## PARTS OF THE EXERCISE
- 1) Please say whether each statement below agrees with the scholarship announcement. Answer yes or no for each, quoting the deciding words of the announcement.
(a) Elena Kalodner-Martin is a fifth-year MA/PhD student at the University of Massachusetts Amherst.
(b) The CPTSC Diversity Committee named three Diversity Scholarship winners for 2021.
(c) Elena Kalodner-Martin serves on the Graduate Student Outreach Committee for CPTSC.
- 2) Rewrite the scholarship announcement starting at "Elena currently teaches" and ending at "Committee for CPTSC.", with "assistant editor" changed to "associate editor".

[EXCERPT TO READ — start]

The CPTSC Diversity Committee congratulates two Diversity Scholarship winners for 2021: Elena Kalodner-Martin and Shyam B. Pandey. The committee commends both scholars for their groundbreaking research in technical and scientific communication, their attunement to justice and equity in the field, and the potential of their work in and beyond academia.
Thanks to the CPTSC Executive Committee for supporting the CPTSC Diversity Scholarship, which continues to support students from marginalized backgrounds attending the CPTSC conference to share their work. Be sure to check out the CFP for this year’s CPTSC Virtual Conference, and lookout for Elena and Shyam and welcome them to the CPTSC Community.
Congratulations! And thank you, as always, to the CPTSC Diversity Committee for your work selecting and supporting the winners.
Elena Kalodner-Martin is a fifth-year MA/PhD student in Composition and Rhetoric at the University of Massachusetts Amherst, where her research is at the intersection of the rhetoric of health and medicine, disability studies, and technical communication. As she transitions into the dissertation stage of her program, her research interrogates questions of what it means to have “professional” knowledge, what counts as “technical” writing, and who gets included (or excluded) in these definitions. She plans to examine how patient narratives, an often-overlooked form of writing in clinical contexts, function as a form of technical communication in ways that challenge traditional power dynamics between “expert” writers and “novice” audiences.
Elena currently teaches courses in the Professional Writing and Technical Communication certificate program and in the College of Information and Computer Sciences. She is an assistant editor of Kairos and a member of the Graduate Student Outreach Committee for CPTSC.

[EXCERPT TO READ — finish]
[DATA SHOWN — start]

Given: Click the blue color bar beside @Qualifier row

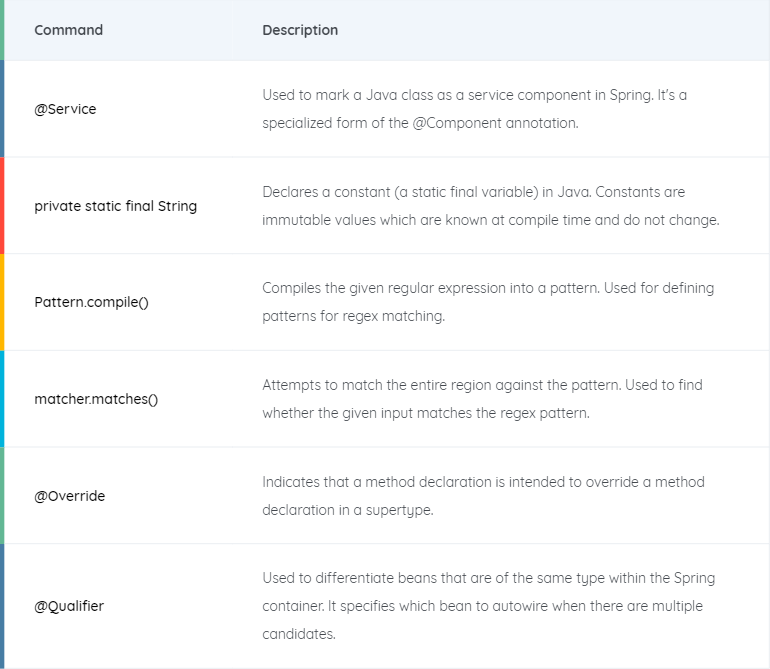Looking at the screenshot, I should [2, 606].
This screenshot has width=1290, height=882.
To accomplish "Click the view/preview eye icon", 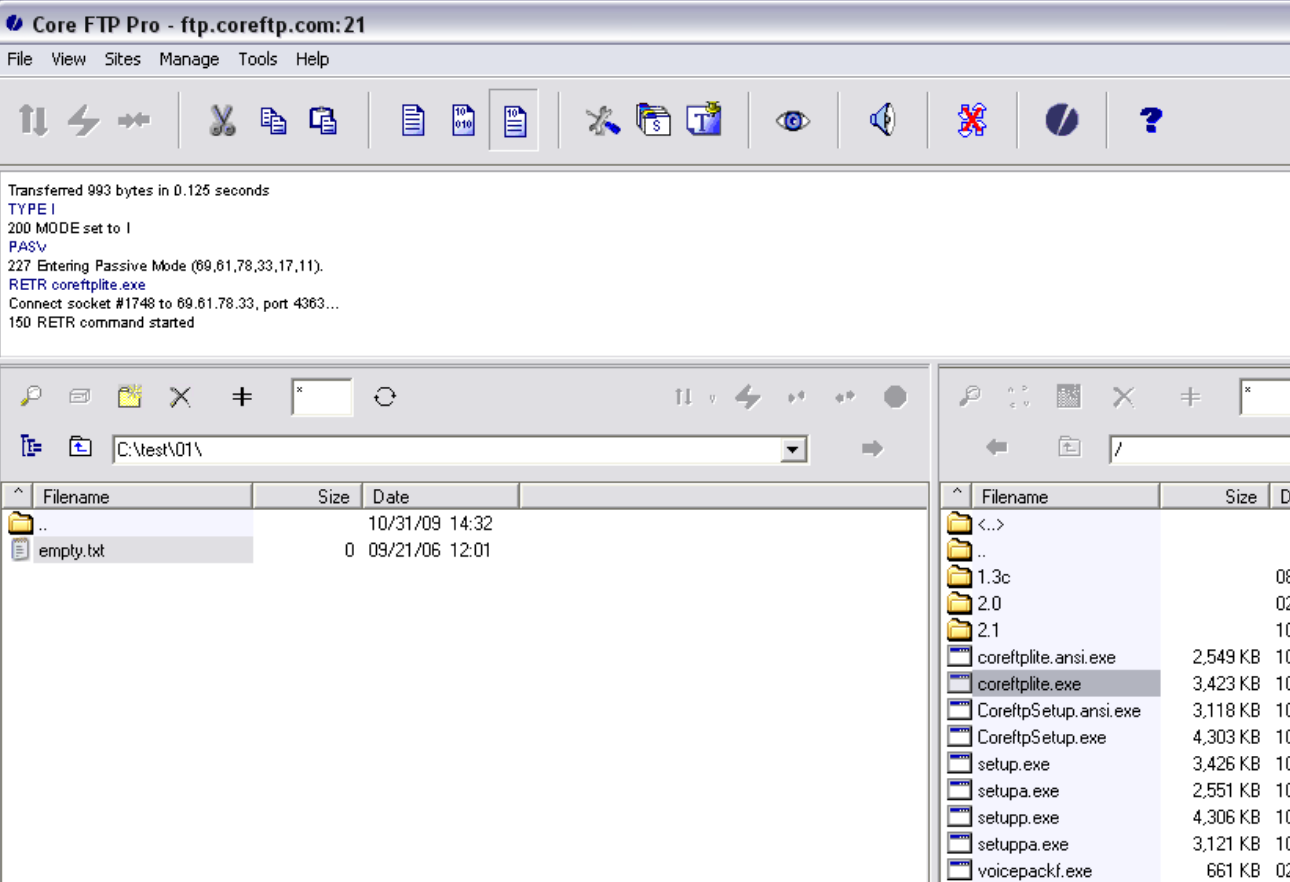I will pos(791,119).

[DATA SHOWN — finish]
[DATA SHOWN — start]

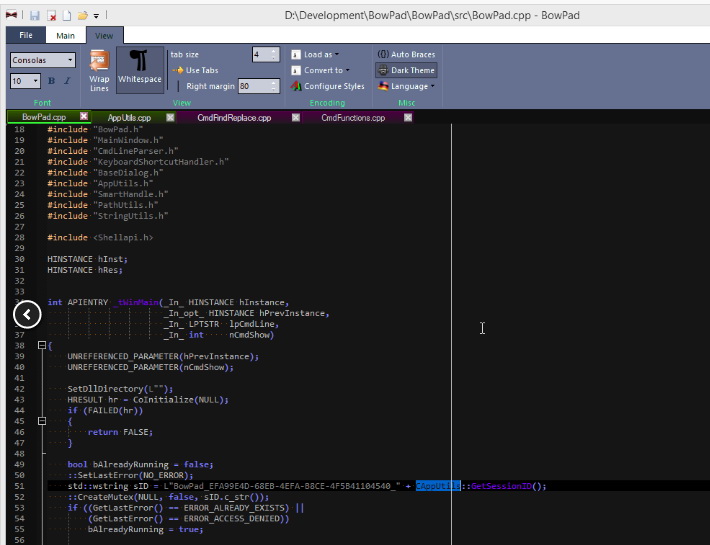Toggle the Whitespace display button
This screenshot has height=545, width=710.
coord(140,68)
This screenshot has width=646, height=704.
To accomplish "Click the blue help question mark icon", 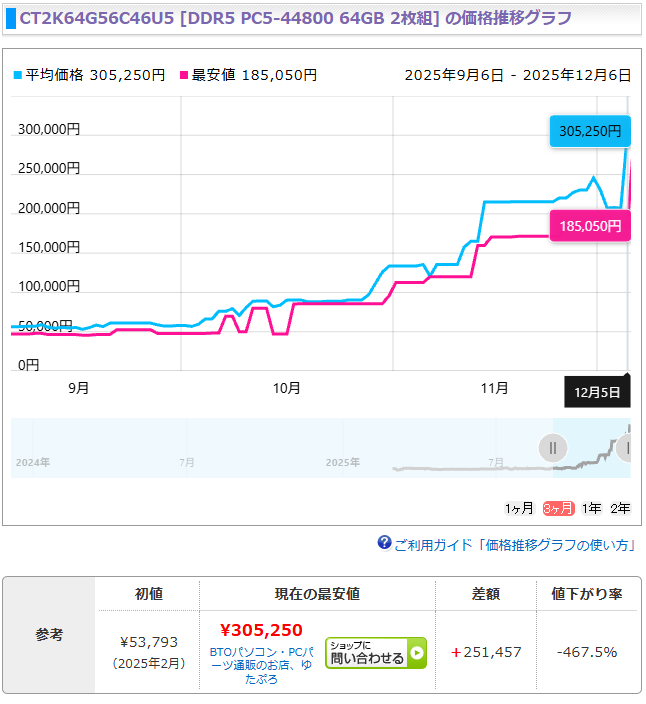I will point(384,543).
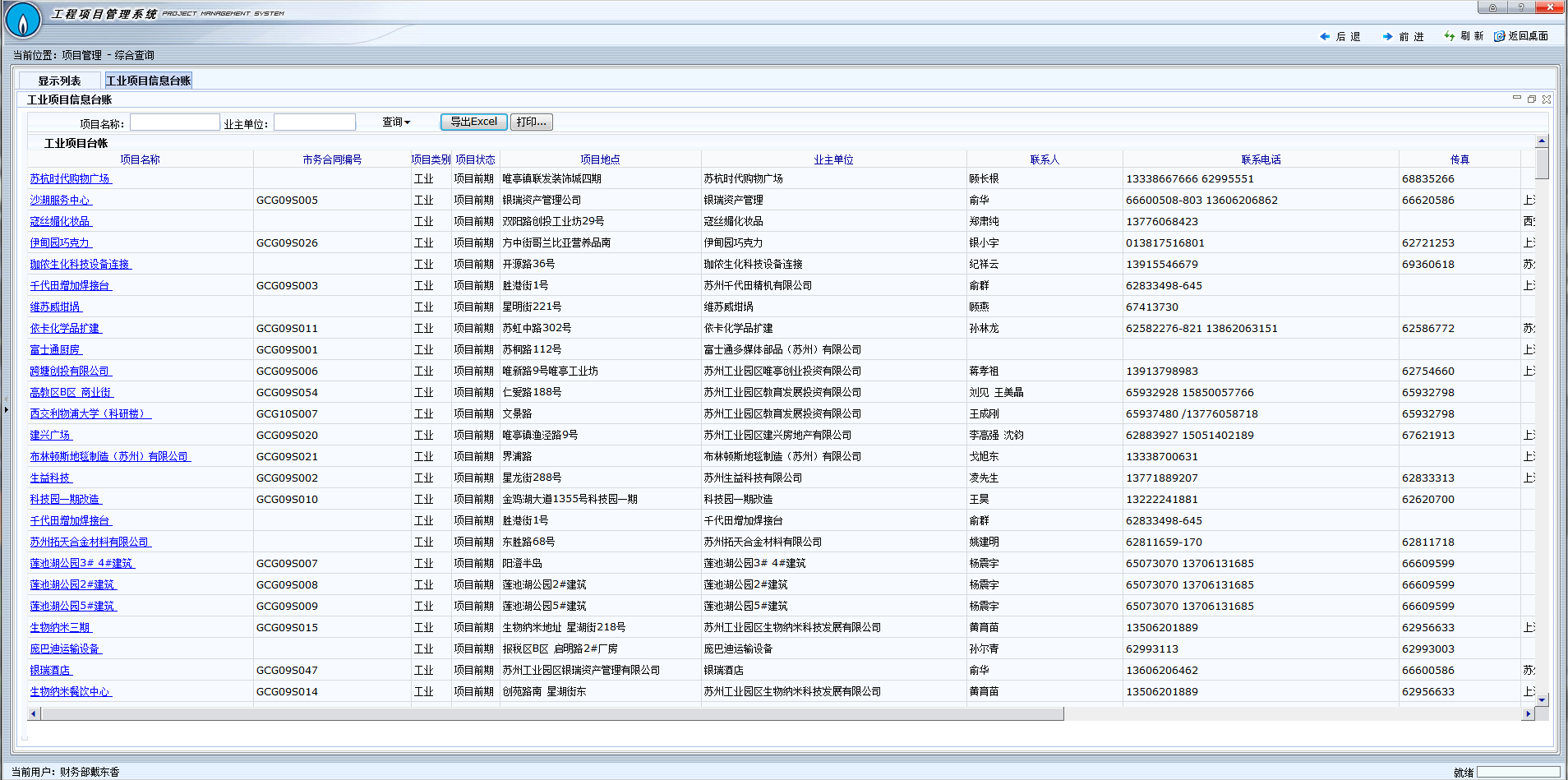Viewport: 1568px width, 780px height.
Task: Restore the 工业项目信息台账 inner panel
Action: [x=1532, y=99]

[DATA SHOWN — finish]

## EXPECTED OUTPUTS
- 1)
(a) Yes: "Elena Kalodner-Martin is a fifth-year MA/PhD student in Composition and Rhetoric at the University of Massachusetts Amherst"
(b) No: "two Diversity Scholarship winners for 2021"
(c) Yes: "a member of the Graduate Student Outreach Committee for CPTSC"

- 2)
Elena currently teaches courses in the Professional Writing and Technical Communication certificate program and in the College of Information and Computer Sciences. She is an associate editor of Kairos and a member of the Graduate Student Outreach Committee for CPTSC.